— START OF Reading text —

Weakly bound KCs molecules are transferred into what is known as their “absolute ground state.” Credit: Physical Review Letters (2025). DOI: 10.1103/gjzh-8dsb
Researchers from Hanns-Christoph Nägerl’s group have produced the world’s first ultracold KCs molecules in their absolute ground state. Starting by mixing clouds of potassium and cesium atoms cooled almost to absolute zero temperature, they were able to use a combination of magnetic fields and laser beams to associate pairs of freely moving atoms into chemically stable molecules.
The work is published in the journal Physical Review Letters.
Molecules can only be produced in chemical reactions, which always occur at unpredictable, random times. Higher temperatures make reactions faster, and sufficiently low temperatures may stop reactions from taking place altogether. These statements do not apply if chemistry is conducted by physicists.
In the last 20 years, several different types of molecules have been produced in gaseous mixtures at temperatures close to absolute zero, using methods that narrow the exact time at which the molecules are made to a few microseconds.
Until recently, KCs remained a gaping hole in the table of possible element combinations that have already been turned into molecules in this way.

— END OF Reading text —
— START OF Source data —

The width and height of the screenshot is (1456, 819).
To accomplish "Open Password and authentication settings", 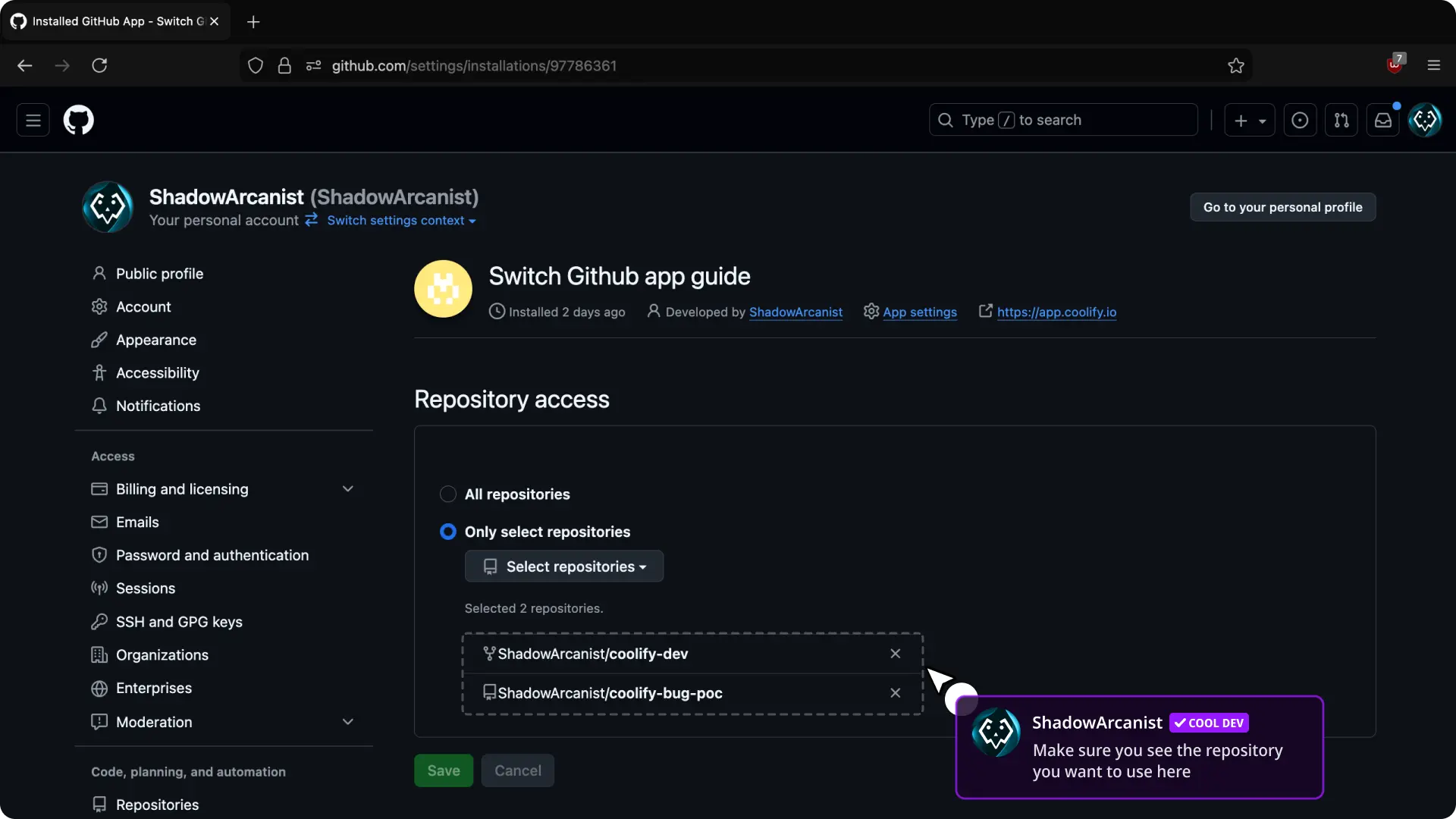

— END OF Source data —

(Jobs)
1 – Decide whether each statement agrees with the article on ultracold KCs molecules, answering yes or no and quoting the words that settle it: (a) the researchers began by mixing clouds of potassium and cesium atoms; (b) lower temperatures make chemical reactions faster; (c) the methods narrow the time at which the molecules are made to a few seconds.
2 – Echo the article on ultracold KCs molecules word for word, everything from "In the last" down to "in this way.".

(Complete answers)
1 –
(a) Yes: "Starting by mixing clouds of potassium and cesium atoms cooled almost to absolute zero temperature"
(b) No: "Higher temperatures make reactions faster"
(c) No: "narrow the exact time at which the molecules are made to a few microseconds"

2 –
In the last 20 years, several different types of molecules have been produced in gaseous mixtures at temperatures close to absolute zero, using methods that narrow the exact time at which the molecules are made to a few microseconds.
Until recently, KCs remained a gaping hole in the table of possible element combinations that have already been turned into molecules in this way.